The next scheduled program is “The 60th Anniversity of the End of World War Two” on April 29th and 30th. So far: “The Great Dictator”(Charlie Chaplin) and
“Patton”(George C. Scott). “Patton” was one of only two films photographed in the D-150 process and even the 35mm prints are usually visually stunning.
I agree with the statements posted above. For some reason Regal has the smallest screens in proportion to auditorium size, especially when compared to Loew’s and AMC multiplexes in NYC. I’ve been here twice but will never return.
This theater’s claim to fame was it’s upper east side location and it’s artwork outside reflecting the current and future attractions. It’s auditoriums and presentatations were always second rate especially when compared to the west side movie palaces of the day.
“The King and I” at the Lighthouse was a brand new restotation printdown to 35mm from the original 55mm negative. It was shown in a very wide aspect ratio with black bars at the top and bottom of the theater’s cinemascope (uncurved) screen. The sound was remastered in 4-track Dolby Digital stereo. Sound seperation behind the screen was excellent however I could not hear any surrounds,unlike the presentation at the Roxy, so many years ago. This theater has small speakers in the ceiling. This print will soon be realeased to “art” theaters around the country according to the Fox restoration representative who spoke at the presentation.
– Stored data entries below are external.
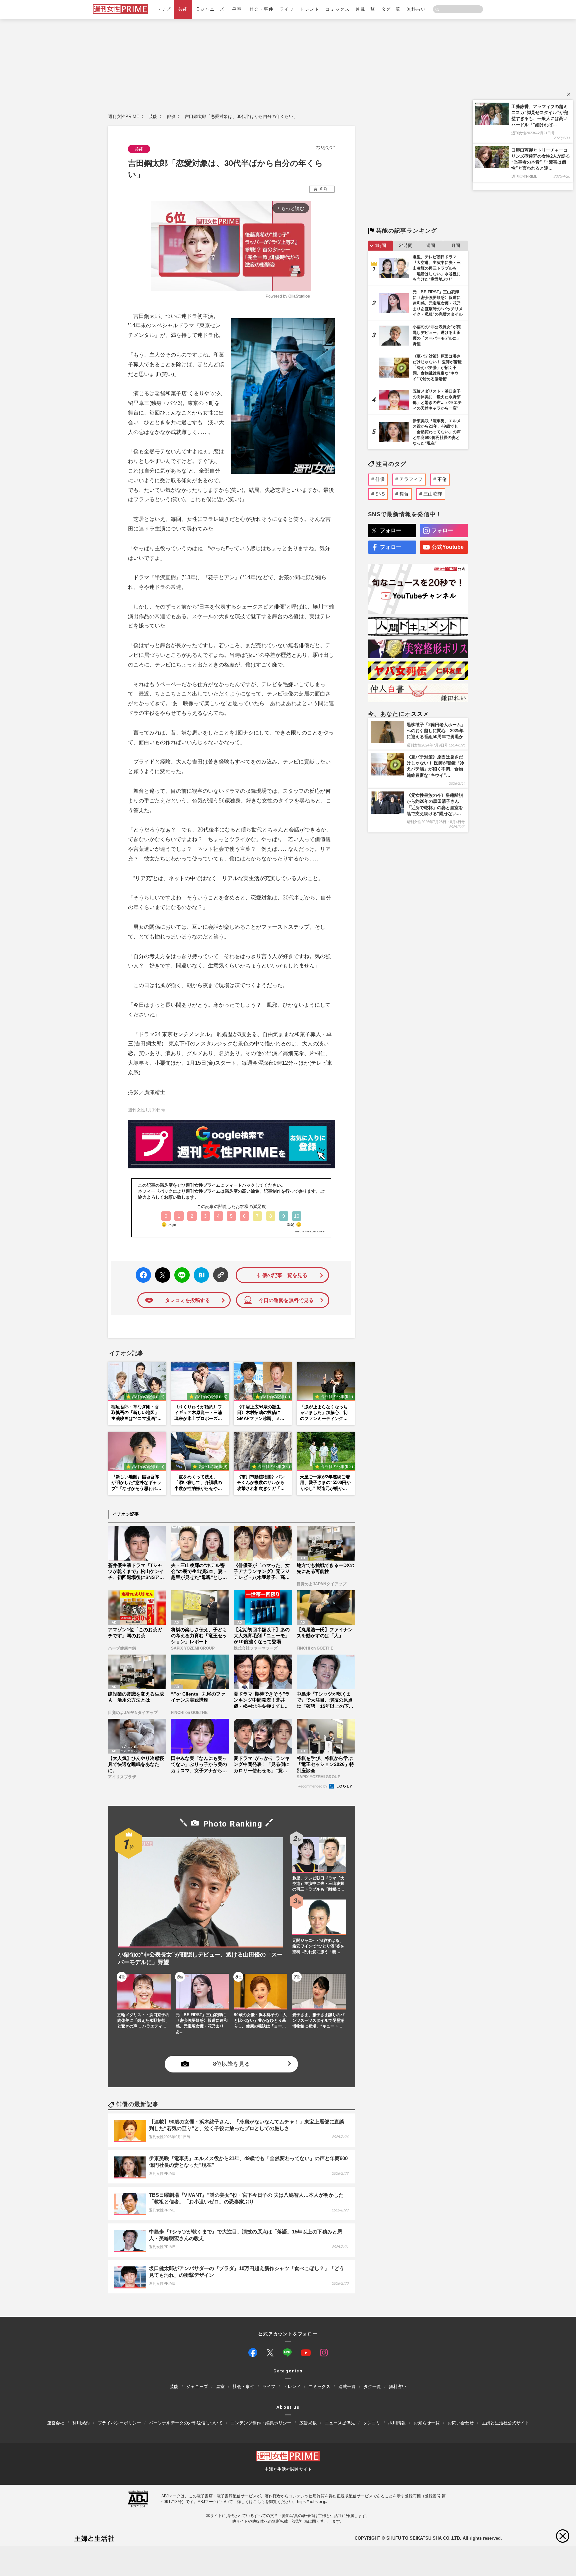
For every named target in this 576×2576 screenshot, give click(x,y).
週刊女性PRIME (123, 116)
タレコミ (371, 2422)
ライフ (287, 9)
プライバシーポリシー (119, 2422)
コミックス (337, 9)
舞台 (404, 494)
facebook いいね (143, 1275)
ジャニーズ (197, 2386)
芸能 (183, 9)
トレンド (309, 9)
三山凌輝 (432, 494)
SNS (380, 494)
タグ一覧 (391, 9)
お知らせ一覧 (427, 2422)
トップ (163, 9)
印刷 (323, 189)
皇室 (237, 9)
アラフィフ (411, 479)
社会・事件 (261, 9)
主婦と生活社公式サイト (505, 2422)
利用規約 (81, 2422)
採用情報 (397, 2422)
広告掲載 (308, 2422)
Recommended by (313, 1786)
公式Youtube (448, 547)
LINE (179, 1270)
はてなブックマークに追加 (200, 1275)
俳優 (171, 116)
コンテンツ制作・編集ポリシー (261, 2422)
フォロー (390, 530)
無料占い (416, 9)
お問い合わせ (461, 2422)
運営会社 (55, 2422)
I was there for the last show Saturday when an announcement was made that a closing theater in Washington would be donating two 70MM projectors to the Jersey. Hopefully this may encourage a 70MM festival in the future.
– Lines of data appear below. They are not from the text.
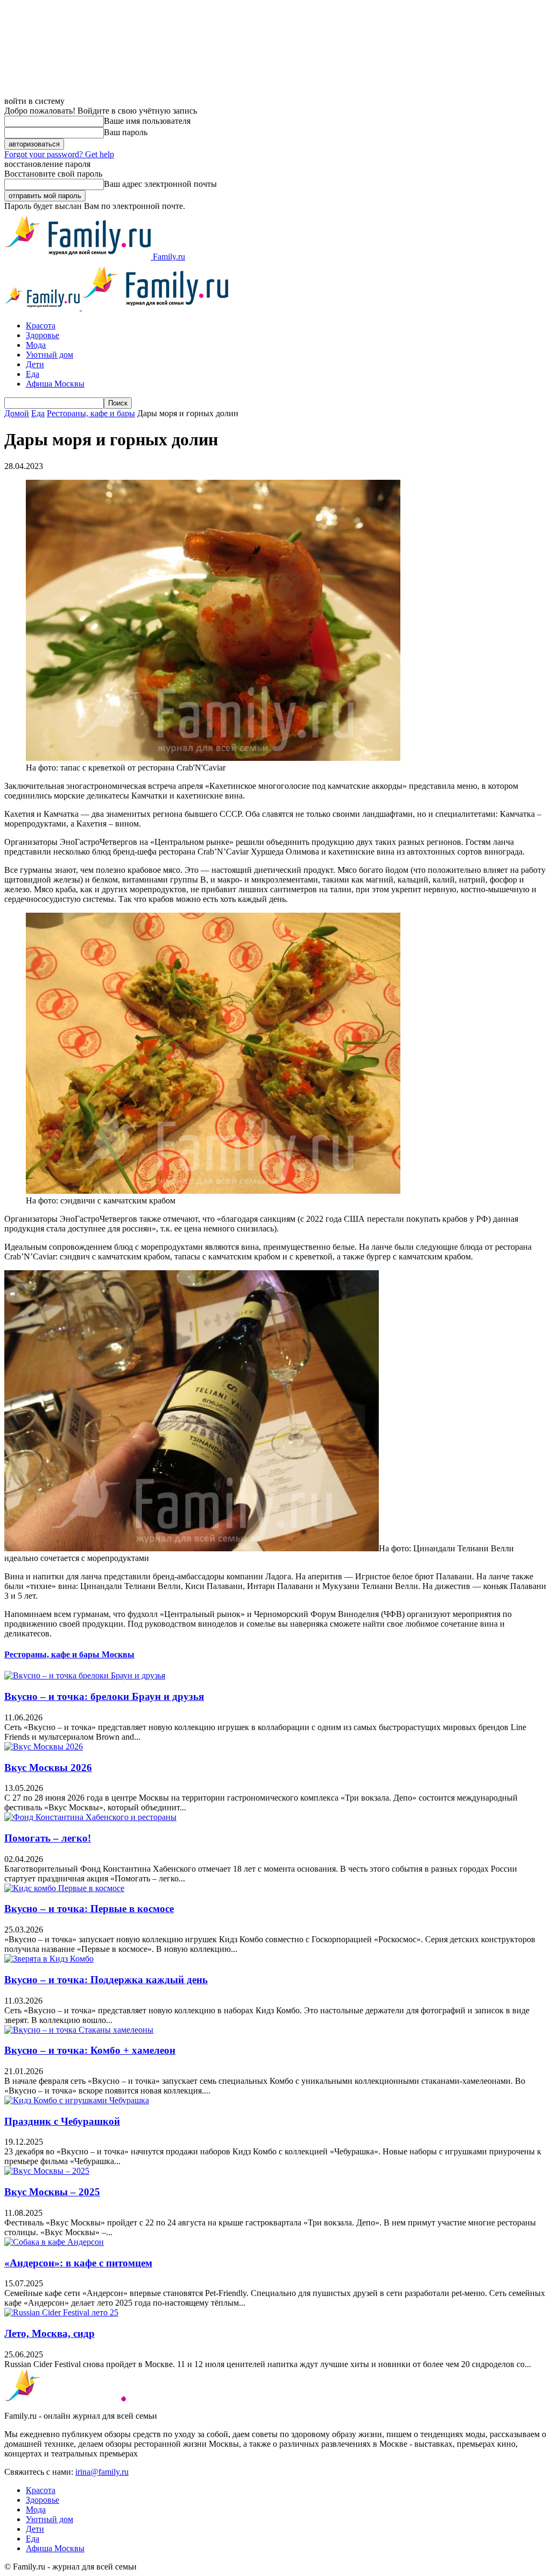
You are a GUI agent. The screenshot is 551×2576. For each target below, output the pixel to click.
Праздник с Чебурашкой (62, 2121)
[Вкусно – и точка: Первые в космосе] (64, 1888)
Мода (36, 344)
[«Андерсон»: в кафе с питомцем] (54, 2241)
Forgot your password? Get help (59, 154)
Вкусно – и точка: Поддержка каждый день (106, 1979)
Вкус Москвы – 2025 (52, 2191)
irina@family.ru (102, 2471)
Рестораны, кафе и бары (91, 413)
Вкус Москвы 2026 (48, 1767)
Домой (16, 413)
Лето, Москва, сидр (49, 2333)
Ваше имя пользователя (147, 120)
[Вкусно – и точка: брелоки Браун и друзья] (84, 1675)
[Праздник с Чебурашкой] (76, 2100)
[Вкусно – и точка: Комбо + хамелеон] (78, 2029)
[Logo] (43, 307)
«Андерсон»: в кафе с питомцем (78, 2263)
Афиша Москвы (55, 383)
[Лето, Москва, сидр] (61, 2312)
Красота (40, 325)
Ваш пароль (125, 132)
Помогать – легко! (47, 1838)
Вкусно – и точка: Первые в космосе (89, 1908)
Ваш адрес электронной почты (160, 183)
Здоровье (42, 335)
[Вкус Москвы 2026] (43, 1746)
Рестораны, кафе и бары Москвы (69, 1654)
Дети (35, 364)
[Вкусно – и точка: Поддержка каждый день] (49, 1958)
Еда (32, 374)
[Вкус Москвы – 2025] (46, 2170)
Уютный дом (49, 354)
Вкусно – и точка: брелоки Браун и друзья (104, 1696)
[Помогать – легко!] (90, 1817)
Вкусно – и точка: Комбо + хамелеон (89, 2050)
I saw true VistaVision at the Paramount. The picture was large, bright, and crystal clear, significantly more impressive than regular 35mm presentations at the time. I was not impressed with the projected aspect ratio which seemed less than 1.85. Even less impressive was Perspecta Sound. The film was “Strategic Air Command.”
This is Cinerama never played the Rivoli. You saw it at the Ziegfeld. The presentation was a poor, poor imitation of the original. Ask anyone who has seen them both.
Yes they were like that. The Midtown was the worst conversion I’ve ever seen. It was one whole block long, each side 16 seats across and 37 rows deep with screens way above the seats near the ceiling. You had to see it to believe it. And this was once a Todd-AO house.
I saw “The Greatest Story Ever Told” in single lens Cinerama at the Warner Cinerama in 1965 and sitting next to me was one of my favorite entertainers, Jackie Wilson! Imagine my surprise. I explained wide screen projection to him. He was very friendly and signed my program book.
I went to the Metro on the 25th to see The Manchurian Candidate
(2004) in the lower auditorium on a tiny little screen (1.85)and noticed there were no surround speakers. The film began and I realized the sound was MONAURAL which I havent heard in a new film in years. The theater was hot as hell as there was no air conditioning. I was the only person attending the first show. As I ran out the door 10 minutes into the show a very pleasant staff member said “Don’t you like the movie?” I said “No, the theater. It was so hot in there I didn’t even ask for a refund. Tired Clearview.
In it’s day the Festival was one of the worst places to see a film,there were no such places as the Quad or the Film Forum or the Angelika at that time.
Not only was the floor flat, but the Austrian drapery LOWERED to beneath the small screen accompanied by a loud grinding noise when the film began. Remember that?